My Voices Article for July/August (stevieslaw)

“The Only Thing—“. The LAGuide to the Art of Winning.
Here at Stevieslaw, we have all signed up for a gentle yoga program at the local YMCA. Once a week we try to lose ourselves in the formal stretches and poses—sunrise salutation, warrior one and warrior two, and others whose names I haven’t mastered yet. I am ashamed to say I haven’t mastered the ability to lose myself—to float egoless—either. I find that each week I spend a good part of the lesson time searching the group to see if I am winning. Yes, it’s gentle yoga and yes, many of the people who attend—often including me—need chairs to help them stand on one leg, but I still somehow view my yoga class as a competition. I want to win.
I share that desire with nearly all Americans. They want to win also. While more than 99% of the nation can’t tell you what Secretary of State John Kerry said about Syria this weekend—perhaps because they don’t know who Kerry is or what a Secretary of State does and, for that matter where Syria might be, more than 100% of our fellow citizens can tell you that Vince Lombardi of the Green Bay Packers coined the phrase, “Winning isn’t everything; it’s the only thing.” Of course, they would be wrong, as Vince apparently stole the quote from UCLA coach Henry Russell Sanders, who said it some ten years earlier. But I guess Vince was determined to be the one with the best quote ever. And because he is a winner we forgive him, just as we are quite willing to forgive our public enemy number 1’s, even going so far as to glorify them in movies. Think of Bonnie and Clyde. But forgive our number 2’s. Phooey. Yes, we are a competitive people. We grow up singing (from Annie Get Your Gun):
Anything you can do,
I can do better
I can do anything
Better than you.
And with that in mind, we take great pleasure and welcome responsibility in publishing, “The Only Thing—“The Less-intelligent-than-average-American Guide to the Art of Winning.” In the guide, you will learn that being a winner is often a matter of making the right choices.
1. In sports, you should pick a sport where the competition is not strong because no one wants to play it. My college, for example, had the number 1 pick-up-sticks team in the nation. Of course, the college was nestled in the mountains of Southern Appalachia and we could all practice by attempting to pick up rattlesnakes blindfolded, but that needn’t be your story. In the guide, we identify 500 of the least popular sports ever.
2. In sporting events, you must remember that if the team you root for is number 1, than you are number 1. Yes, chanting we’re number one, as you gulp your beer and munch your chips by the TV in air conditioned comfort, is certainly the moral equivalent of winning the big match played for over four hours In 110 degree heat. Hey, you have the t-shirt. Choose well! My friends are Mets fans. Why? My older brother, Bad Barry, introduced me to an important concept in the mid-fifties, when he declared that I was a NY Yankee, Green Bay Packer and Boston Celtic fan.
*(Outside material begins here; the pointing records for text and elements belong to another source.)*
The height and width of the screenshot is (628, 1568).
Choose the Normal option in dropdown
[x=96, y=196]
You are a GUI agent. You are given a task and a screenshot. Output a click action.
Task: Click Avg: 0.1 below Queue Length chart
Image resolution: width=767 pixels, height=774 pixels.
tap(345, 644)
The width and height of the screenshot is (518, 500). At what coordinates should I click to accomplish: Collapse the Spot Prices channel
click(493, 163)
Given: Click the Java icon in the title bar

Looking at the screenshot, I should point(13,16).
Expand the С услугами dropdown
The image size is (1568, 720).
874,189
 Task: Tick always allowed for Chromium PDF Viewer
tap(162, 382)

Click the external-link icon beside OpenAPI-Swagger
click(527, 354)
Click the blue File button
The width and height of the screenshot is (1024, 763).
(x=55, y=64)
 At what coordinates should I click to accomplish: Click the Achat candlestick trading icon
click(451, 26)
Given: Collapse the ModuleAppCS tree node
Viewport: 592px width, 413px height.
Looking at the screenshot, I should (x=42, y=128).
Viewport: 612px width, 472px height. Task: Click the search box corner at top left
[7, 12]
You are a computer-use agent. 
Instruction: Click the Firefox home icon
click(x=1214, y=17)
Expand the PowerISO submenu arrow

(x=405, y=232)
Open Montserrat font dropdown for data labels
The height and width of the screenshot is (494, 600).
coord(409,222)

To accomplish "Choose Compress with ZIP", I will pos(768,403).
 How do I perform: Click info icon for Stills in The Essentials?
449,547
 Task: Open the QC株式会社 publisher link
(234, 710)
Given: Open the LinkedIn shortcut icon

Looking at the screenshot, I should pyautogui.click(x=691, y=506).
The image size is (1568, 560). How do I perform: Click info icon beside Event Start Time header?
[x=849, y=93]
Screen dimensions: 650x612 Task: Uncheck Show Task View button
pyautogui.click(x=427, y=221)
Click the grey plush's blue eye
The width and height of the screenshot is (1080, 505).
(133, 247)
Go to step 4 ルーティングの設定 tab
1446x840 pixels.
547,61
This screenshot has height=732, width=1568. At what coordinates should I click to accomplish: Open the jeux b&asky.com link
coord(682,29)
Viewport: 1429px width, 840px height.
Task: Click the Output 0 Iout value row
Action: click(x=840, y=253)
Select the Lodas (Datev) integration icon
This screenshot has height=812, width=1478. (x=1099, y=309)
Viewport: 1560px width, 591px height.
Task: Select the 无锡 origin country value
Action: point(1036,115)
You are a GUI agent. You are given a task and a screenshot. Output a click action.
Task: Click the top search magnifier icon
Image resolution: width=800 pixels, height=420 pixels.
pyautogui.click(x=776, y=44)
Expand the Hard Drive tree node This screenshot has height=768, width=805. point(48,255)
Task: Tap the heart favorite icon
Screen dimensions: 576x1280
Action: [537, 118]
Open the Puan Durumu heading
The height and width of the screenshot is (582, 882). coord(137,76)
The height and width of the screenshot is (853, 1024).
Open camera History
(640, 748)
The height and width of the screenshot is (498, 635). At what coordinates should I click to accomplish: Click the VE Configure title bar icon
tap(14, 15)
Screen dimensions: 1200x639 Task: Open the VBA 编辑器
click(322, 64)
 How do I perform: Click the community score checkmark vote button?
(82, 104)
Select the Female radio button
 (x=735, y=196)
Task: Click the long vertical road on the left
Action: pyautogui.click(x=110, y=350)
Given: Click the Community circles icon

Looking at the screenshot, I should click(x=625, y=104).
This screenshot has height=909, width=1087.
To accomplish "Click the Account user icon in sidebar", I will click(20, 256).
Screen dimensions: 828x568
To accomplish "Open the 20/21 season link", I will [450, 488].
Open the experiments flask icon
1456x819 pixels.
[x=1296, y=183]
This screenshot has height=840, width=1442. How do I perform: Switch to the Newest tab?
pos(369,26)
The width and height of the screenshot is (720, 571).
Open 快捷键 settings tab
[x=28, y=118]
I was only eleven months old at the time, but still old enough to know that when BadB spoke, you listened and simply shook your head yes. Find the best of the best in the Guide. Moreover, our interactive feature will allow you to change teams, instantly, as conditions change.
3. In games, you must choose your competition with the same care you use to choose self-help guides. You can be the words-with-friends champ if every member of your playing group is taking English as a second language on Wednesday nights at the local high school. Chess champ—register for classes for infants on line. Bridge, no sweat, give lessons to those who know so little of the game that they don’t even know the number of cards in a deck.
4. Always remember that being number 1 clearly extends to your offspring and your offspring’s offspring. Sure, bragging is fine but the real war for number one is being fought out in ever more outrageous bumper stickers. Your kid is an honor student? My kid eats honor students for lunch. Now with the simple cd included in the guide and some help from our spy agency, The NSA, you can move on to the brave new world of interactive bumper stickers. You will have the ability to evaluate the lives of the people in all the cars around you, find their weak points and rotate through a series of bumper stickers establishing that you are much, much better than they will ever be.
5. Be number 1 forever. We will identify the most probable locations of the fountain of youth. Find it and be the oldest person ever. That’s number 1.
Be a winner. Buy the guide. Then use it— not to win one for “the gipper”, but to win one for your Number 1—you.